_EXERCISE BRIEF_. Return all lines from the entries below in which the word "chevron" is present.
[AVAILABLE DATA Boundary: Start]
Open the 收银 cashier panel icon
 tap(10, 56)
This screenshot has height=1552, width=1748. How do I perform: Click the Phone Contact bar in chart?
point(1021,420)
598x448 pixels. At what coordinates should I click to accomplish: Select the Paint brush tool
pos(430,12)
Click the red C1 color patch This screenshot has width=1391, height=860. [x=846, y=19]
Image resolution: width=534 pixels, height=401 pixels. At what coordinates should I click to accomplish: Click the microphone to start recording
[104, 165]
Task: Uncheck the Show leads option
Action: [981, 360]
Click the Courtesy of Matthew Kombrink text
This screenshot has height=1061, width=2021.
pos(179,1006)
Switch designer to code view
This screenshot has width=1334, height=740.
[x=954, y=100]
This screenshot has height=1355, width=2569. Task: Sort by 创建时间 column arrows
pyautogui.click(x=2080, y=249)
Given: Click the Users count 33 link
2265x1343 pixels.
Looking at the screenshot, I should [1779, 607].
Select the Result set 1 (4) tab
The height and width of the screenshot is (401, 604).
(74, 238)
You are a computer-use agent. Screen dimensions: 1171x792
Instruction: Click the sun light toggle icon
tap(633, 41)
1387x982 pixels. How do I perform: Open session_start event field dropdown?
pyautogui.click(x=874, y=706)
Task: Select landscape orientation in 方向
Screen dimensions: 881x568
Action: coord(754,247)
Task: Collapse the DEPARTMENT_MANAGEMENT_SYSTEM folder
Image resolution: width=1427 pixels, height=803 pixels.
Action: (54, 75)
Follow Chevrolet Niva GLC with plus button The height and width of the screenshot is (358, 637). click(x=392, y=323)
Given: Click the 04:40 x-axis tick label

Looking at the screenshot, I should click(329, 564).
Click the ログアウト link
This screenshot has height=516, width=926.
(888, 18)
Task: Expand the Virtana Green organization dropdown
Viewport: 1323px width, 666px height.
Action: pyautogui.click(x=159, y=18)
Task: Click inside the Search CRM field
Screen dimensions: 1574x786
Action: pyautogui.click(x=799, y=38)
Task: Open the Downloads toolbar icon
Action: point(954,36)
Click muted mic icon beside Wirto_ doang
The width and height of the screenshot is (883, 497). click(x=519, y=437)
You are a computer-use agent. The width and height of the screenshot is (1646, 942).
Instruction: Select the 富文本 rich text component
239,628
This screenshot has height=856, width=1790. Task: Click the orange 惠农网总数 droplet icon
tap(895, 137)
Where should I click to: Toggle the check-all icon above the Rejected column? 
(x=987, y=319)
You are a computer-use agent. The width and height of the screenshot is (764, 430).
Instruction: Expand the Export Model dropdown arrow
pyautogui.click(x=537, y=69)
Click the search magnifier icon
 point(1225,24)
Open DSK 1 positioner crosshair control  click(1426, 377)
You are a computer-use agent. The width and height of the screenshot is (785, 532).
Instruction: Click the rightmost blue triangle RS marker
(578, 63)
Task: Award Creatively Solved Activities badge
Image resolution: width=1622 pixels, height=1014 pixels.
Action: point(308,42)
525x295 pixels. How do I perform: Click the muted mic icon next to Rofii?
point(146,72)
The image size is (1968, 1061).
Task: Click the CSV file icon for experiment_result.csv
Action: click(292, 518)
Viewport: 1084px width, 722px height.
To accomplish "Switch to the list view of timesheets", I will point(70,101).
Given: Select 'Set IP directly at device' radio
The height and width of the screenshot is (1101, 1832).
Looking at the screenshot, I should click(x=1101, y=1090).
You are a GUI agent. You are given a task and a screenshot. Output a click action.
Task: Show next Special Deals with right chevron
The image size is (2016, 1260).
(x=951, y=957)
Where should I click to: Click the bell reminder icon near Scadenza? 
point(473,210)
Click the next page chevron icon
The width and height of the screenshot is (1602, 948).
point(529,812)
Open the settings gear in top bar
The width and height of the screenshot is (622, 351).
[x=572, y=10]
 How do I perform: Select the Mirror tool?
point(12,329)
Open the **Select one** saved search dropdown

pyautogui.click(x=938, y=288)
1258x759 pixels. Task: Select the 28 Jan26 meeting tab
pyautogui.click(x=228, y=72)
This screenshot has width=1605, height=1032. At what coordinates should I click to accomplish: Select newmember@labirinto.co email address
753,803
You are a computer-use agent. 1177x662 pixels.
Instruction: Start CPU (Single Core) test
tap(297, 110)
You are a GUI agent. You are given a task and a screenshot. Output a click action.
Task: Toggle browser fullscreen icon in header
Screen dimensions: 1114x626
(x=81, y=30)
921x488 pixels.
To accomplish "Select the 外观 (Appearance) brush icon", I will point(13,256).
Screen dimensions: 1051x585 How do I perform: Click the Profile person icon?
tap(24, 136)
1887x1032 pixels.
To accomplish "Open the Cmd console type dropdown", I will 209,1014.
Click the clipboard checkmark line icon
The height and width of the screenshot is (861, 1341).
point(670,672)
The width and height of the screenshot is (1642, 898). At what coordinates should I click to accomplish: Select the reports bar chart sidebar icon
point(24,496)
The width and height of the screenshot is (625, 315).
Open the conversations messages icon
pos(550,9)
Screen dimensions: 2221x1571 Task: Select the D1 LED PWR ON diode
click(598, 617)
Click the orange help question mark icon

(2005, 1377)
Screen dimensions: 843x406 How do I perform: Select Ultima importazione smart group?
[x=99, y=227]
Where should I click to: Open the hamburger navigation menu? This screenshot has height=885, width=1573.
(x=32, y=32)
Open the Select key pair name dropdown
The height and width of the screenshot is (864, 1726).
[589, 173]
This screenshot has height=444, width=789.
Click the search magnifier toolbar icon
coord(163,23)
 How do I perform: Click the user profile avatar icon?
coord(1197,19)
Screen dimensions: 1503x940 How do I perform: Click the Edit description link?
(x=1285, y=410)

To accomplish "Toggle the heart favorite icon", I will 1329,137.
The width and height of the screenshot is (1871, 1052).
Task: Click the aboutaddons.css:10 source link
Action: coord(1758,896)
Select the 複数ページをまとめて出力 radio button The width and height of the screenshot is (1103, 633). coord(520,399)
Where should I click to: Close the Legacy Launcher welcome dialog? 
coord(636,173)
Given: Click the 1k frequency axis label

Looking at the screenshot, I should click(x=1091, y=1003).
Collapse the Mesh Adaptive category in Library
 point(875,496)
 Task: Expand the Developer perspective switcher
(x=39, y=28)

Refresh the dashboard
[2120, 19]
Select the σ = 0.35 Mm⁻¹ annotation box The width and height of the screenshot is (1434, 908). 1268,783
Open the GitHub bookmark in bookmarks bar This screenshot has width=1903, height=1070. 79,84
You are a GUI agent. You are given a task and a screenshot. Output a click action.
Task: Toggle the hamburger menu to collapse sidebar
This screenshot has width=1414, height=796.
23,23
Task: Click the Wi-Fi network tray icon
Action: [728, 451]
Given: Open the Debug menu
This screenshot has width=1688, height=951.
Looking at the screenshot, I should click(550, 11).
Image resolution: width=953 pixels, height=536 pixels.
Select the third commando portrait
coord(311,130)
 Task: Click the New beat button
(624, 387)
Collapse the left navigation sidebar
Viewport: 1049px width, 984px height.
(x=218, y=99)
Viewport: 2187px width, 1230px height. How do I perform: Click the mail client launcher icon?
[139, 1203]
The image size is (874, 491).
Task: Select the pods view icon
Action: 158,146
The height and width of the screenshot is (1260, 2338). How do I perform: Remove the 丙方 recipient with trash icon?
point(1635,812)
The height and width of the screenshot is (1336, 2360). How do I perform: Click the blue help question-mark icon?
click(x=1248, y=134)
[AVAILABLE DATA Boundary: End]
_FINISHED EXERCISE_.
Task: Show next Special Deals with right chevron
Click the next page chevron icon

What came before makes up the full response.